(BBC America, Saturday, Aug. 9, 9 p.m.)
BBC America’s latest bid for an action-adventure (Robin Hood) or sci-fi (Doctor Who) hit is a little bit Torchwood, a little bit Jurassic Park and overall a ton of fun.
Like Jurassic Park, it involves humans interacting with dinosaurs. Like Doctor Who, it involves time travel.
Like Torchwood it involves a team of adventurers who specialize in dealing with invading creatures, although these aren’t aliens, they’re earthlings from 250 million years in the past. (There’s also physical attraction among some of the team members, but, at least in the first two episodes, nothing like the gender-bending goings-on at Torchwood.)
Primeval’s dinosaurs get here through time-and-space “anomalies” that appear first in an English wood called the Forest of Dean. The first two we see are a ferocious, rampaging T-Rex kind of beast, and a lap-sized winged lizard who squawks cutely and befriends a small boy and a zookeeper (Abby Maitland, played by Hannah Spearritt).
When an image of the scary beast turns up in a tabloid newspaper, “evolutionary zoologist” Nick Cutter (played by Douglas Henshall, with a thick Scottish accent) and his lab technician, Stephen Hart (James Murray), who’s a skilled hunter, investigate, drawn in by Connor Temple (Andrew Lee-Potts), a brilliant but flaky student at Cutter’s university.
Cutter is instantly interested because his estranged wife, Helen (Juliet Aubrey) disappeared from the forest eight years ago under murky circumstances.
The three men join up with Abby (who’s good with lizards) on the scene, and also hook up with Claudia Brown (Lucy Brown), a government official who’d prefer the whole dinosaur thing was a fake. But it’s not.

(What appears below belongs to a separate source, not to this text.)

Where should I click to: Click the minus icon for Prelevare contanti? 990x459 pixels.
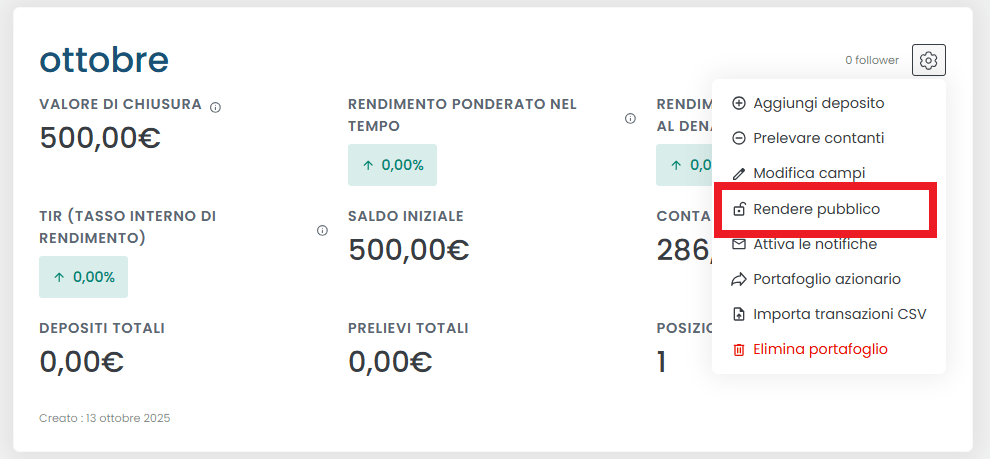point(739,138)
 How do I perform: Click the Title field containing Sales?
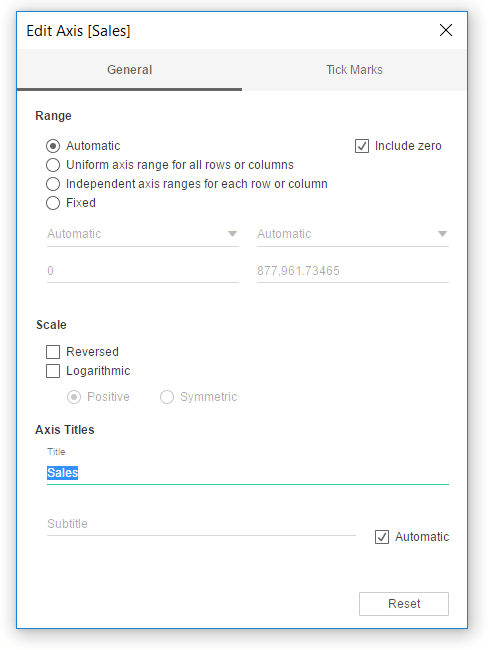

Brown also has some instant chemistry with Cutter. Which will prove an issue as the stories increasingly involve Nick and Helen Cutter. Nick is convinced (with some evidence) that Helen is alive and aware of the anomaly.
In the second episode, the team confronts nasty giant creatures in the London underground, and will face other beasties as time goes on. Also on the periphery is Brown’s bad-guy bureaucratic boss at the Ministry of Science and Technology, James Lester (Ben Miller), who clashes repeatedly with Cutter.
The special effects are first-rate — not only the creatures but the ancient world beyond the crystalling anomalies. The dialogue crackles. The overall production is glossy, starting from the opening image of a shopping cart blown through a streetlamp-lit supermarket parking lot. Danger and humor abounds. The buzz is that it improves throughout the run of 13 episodes, which ends Nov. 1.